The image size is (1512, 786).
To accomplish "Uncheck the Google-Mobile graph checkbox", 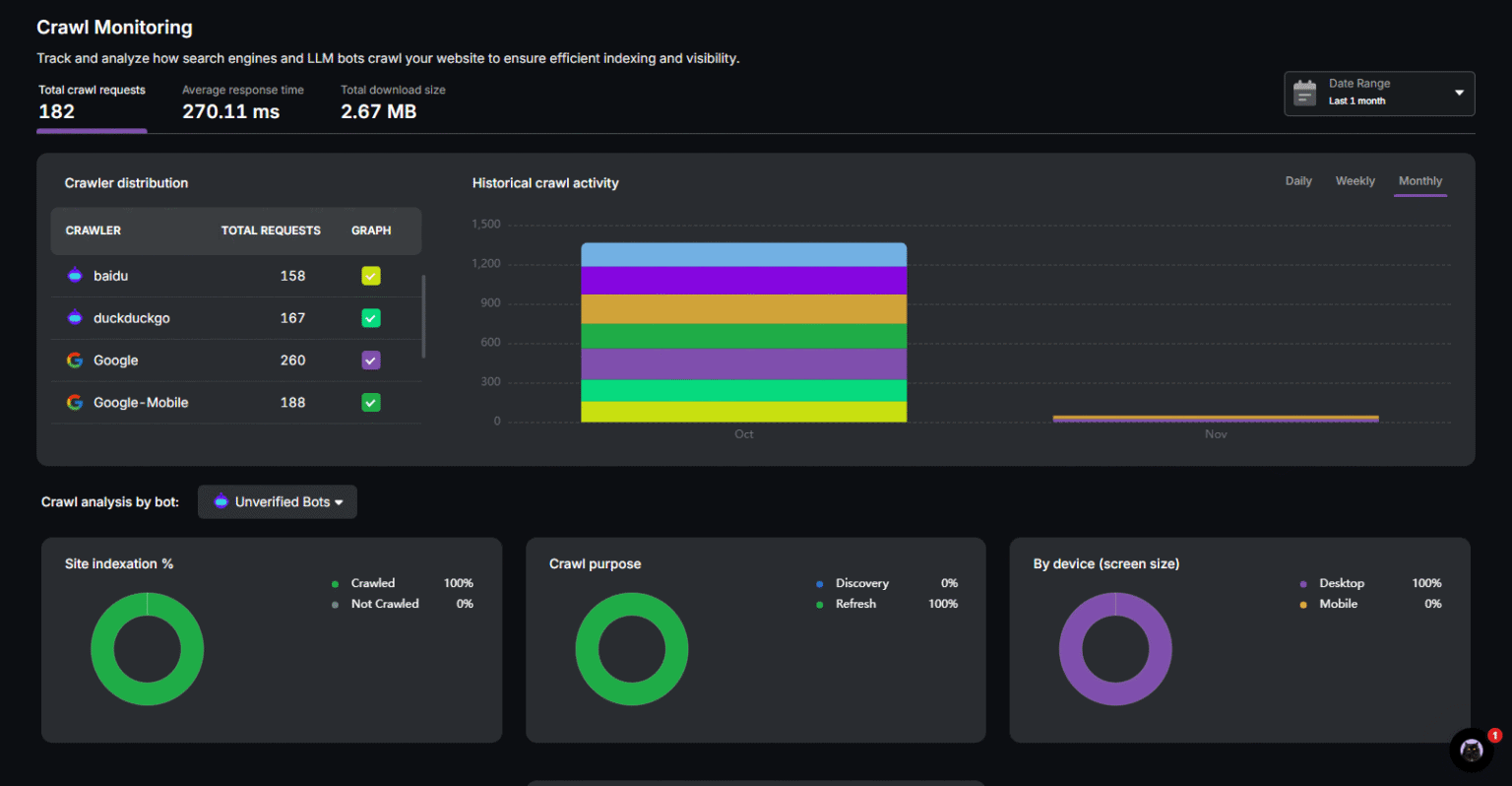I will tap(371, 403).
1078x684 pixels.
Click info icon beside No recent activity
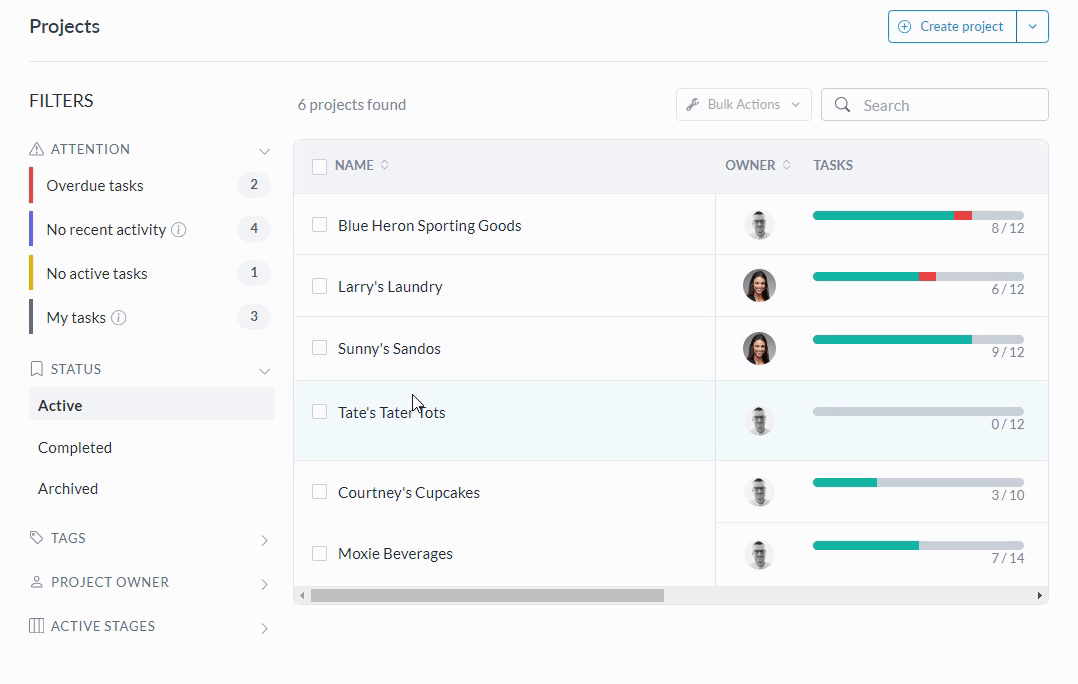(179, 230)
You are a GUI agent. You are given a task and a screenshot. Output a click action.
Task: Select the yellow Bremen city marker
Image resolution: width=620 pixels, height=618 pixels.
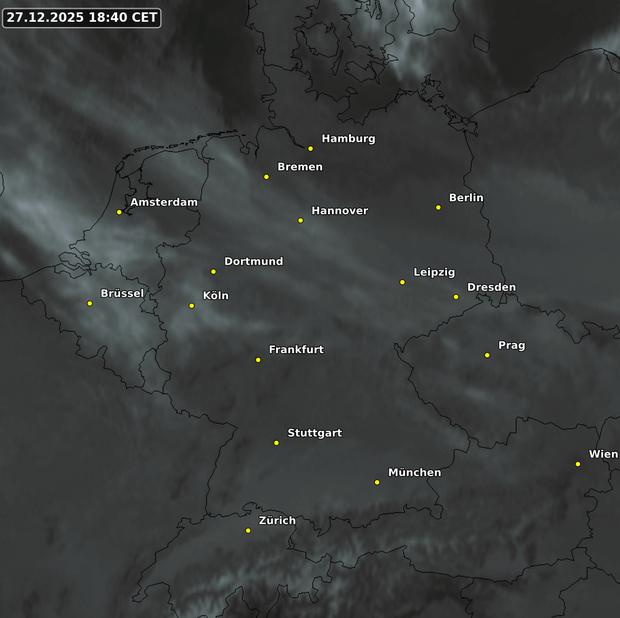point(266,177)
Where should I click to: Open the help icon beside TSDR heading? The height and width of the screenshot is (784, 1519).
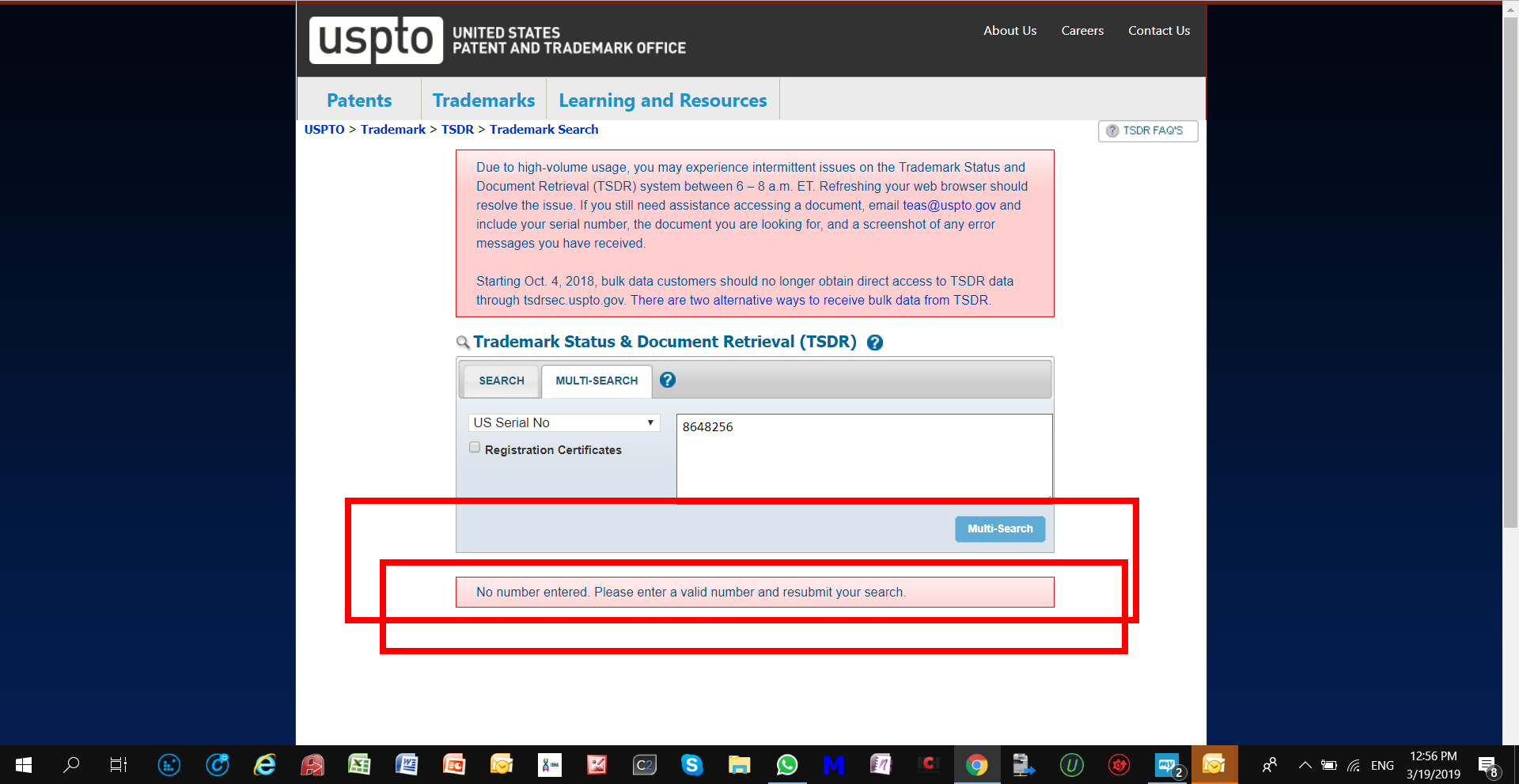[x=874, y=343]
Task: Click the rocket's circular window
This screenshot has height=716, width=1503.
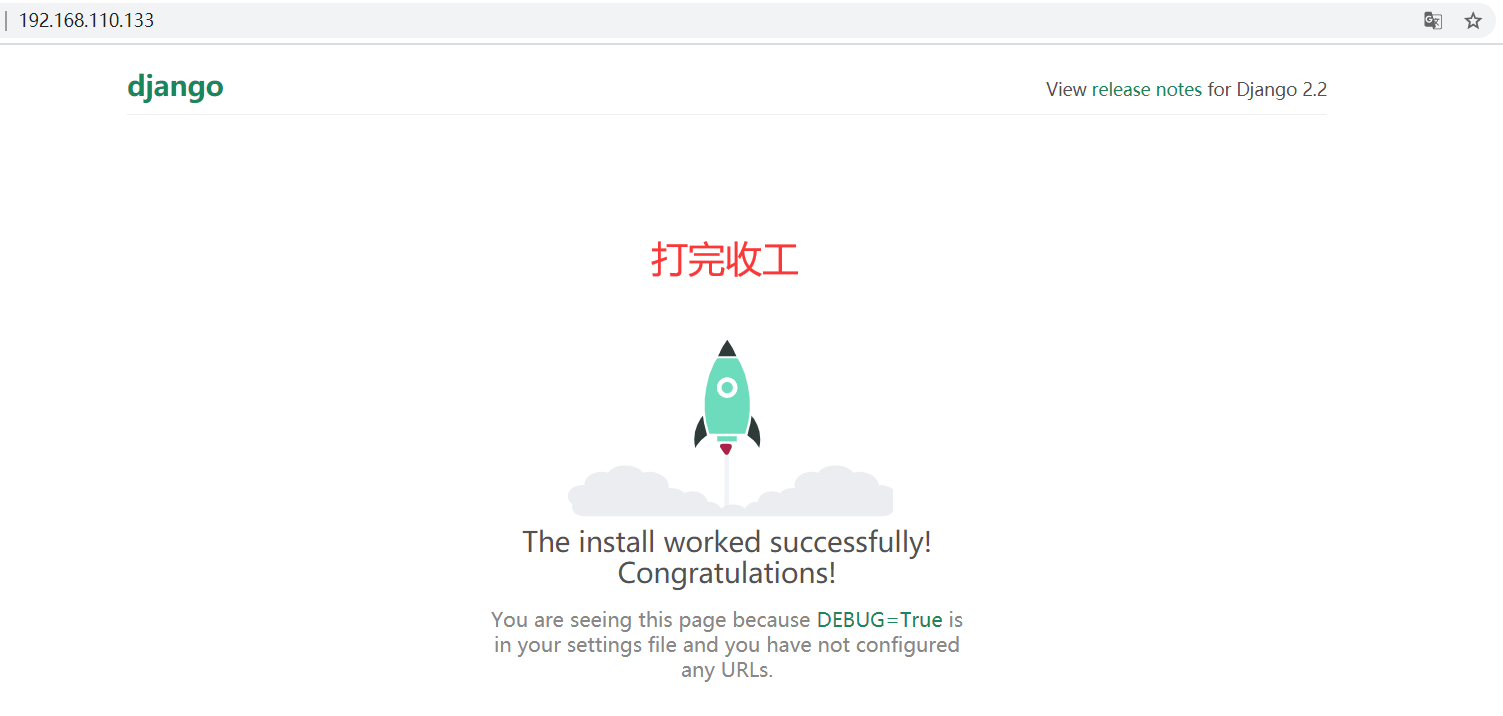Action: point(727,387)
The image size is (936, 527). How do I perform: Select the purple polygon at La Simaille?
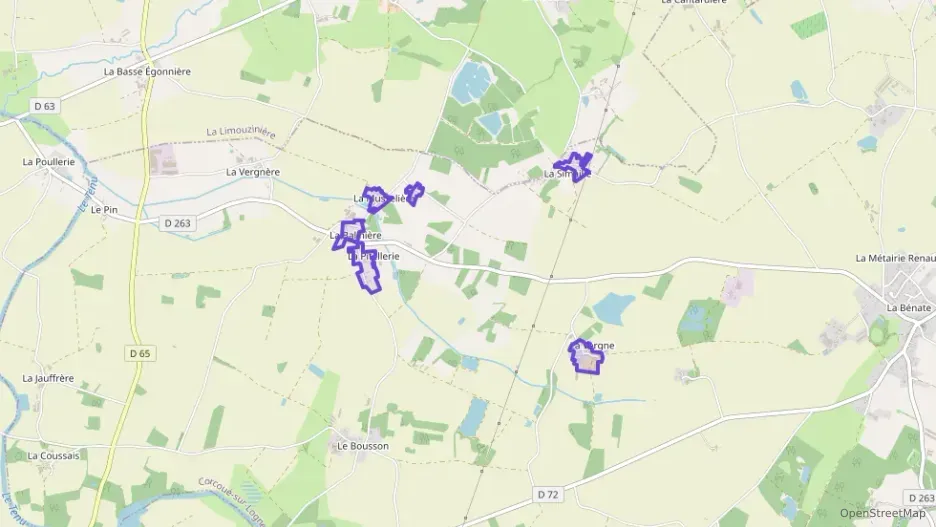574,167
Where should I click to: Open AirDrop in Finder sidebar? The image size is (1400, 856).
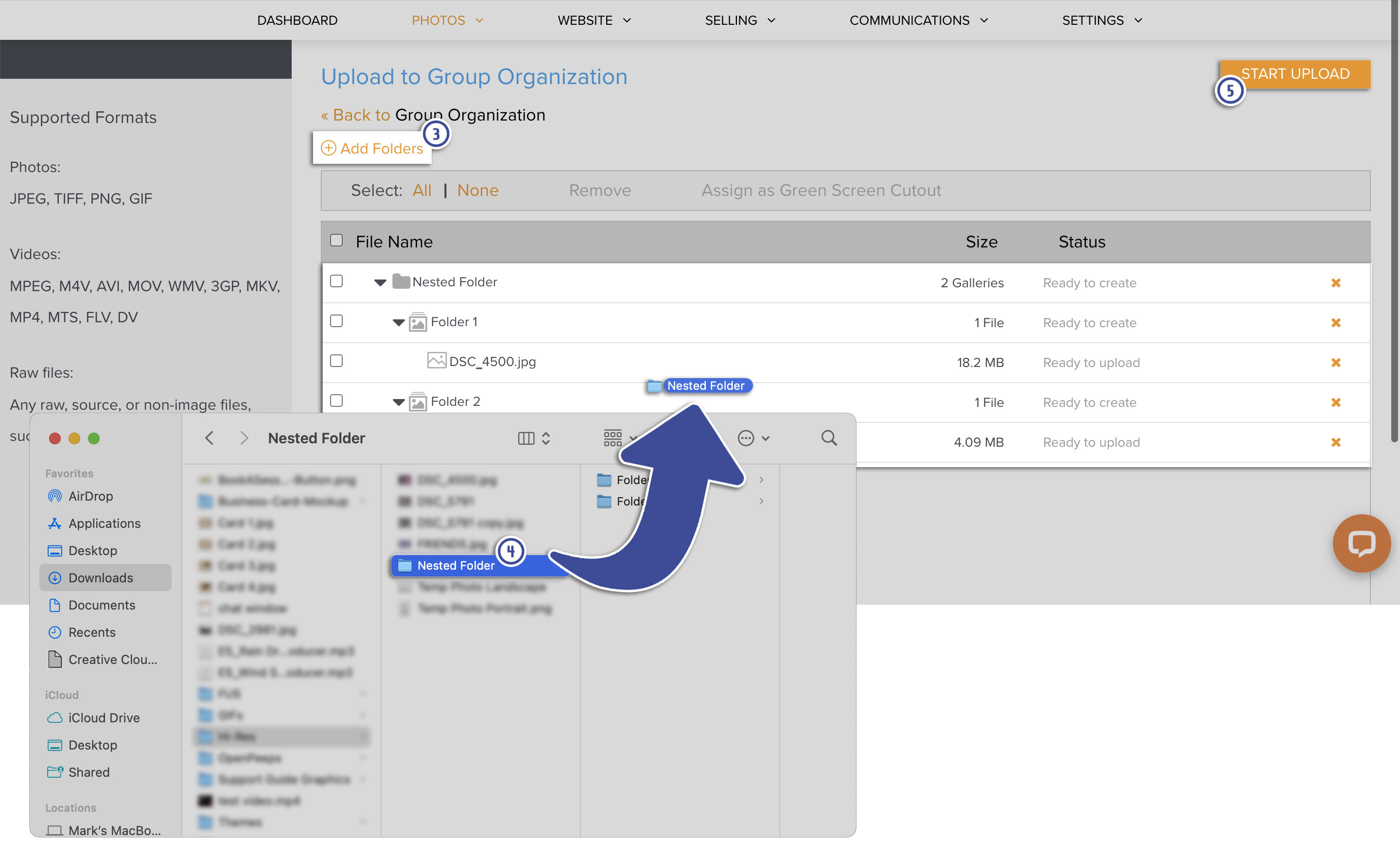[90, 496]
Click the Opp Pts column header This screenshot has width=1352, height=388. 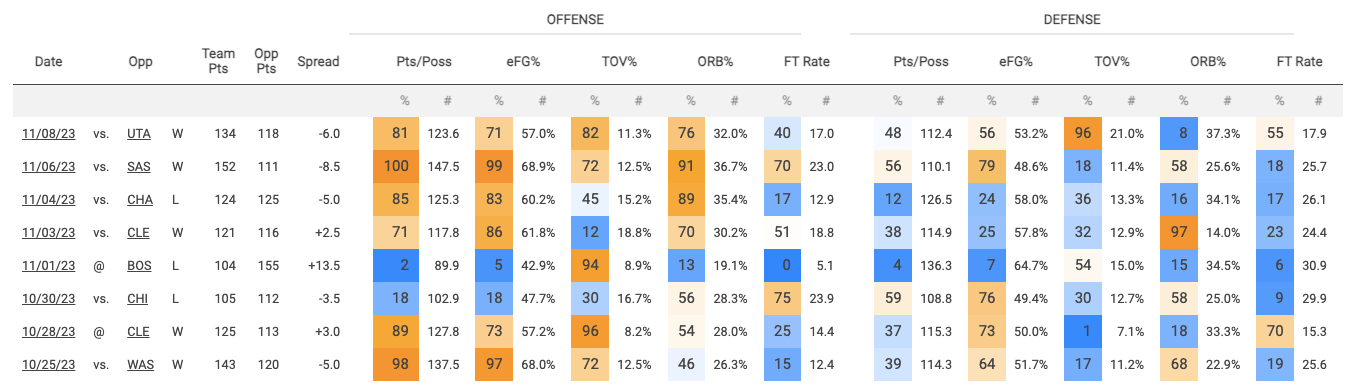266,62
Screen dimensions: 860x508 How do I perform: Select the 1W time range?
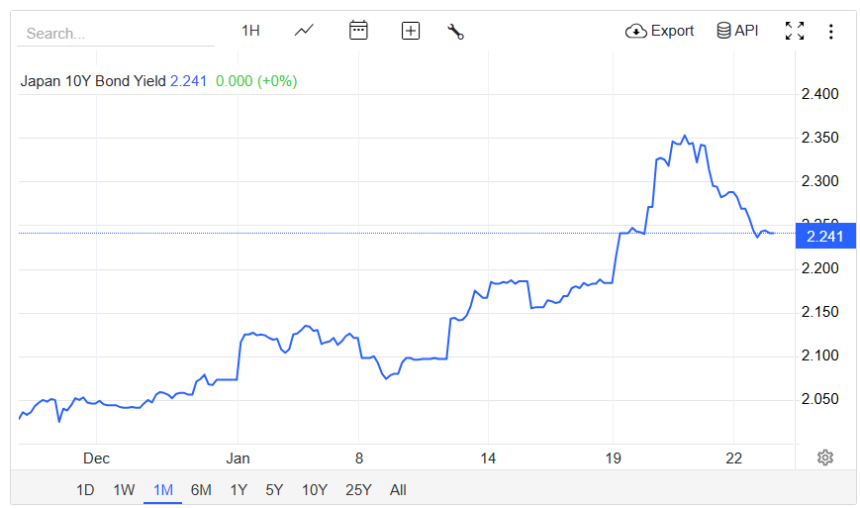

++++++

From the records above, pull out each line that contains the string "pixels". Case counts.

__EXPECTED ANSWER__
1078x684 pixels.
Image resolution: width=620 pixels, height=618 pixels.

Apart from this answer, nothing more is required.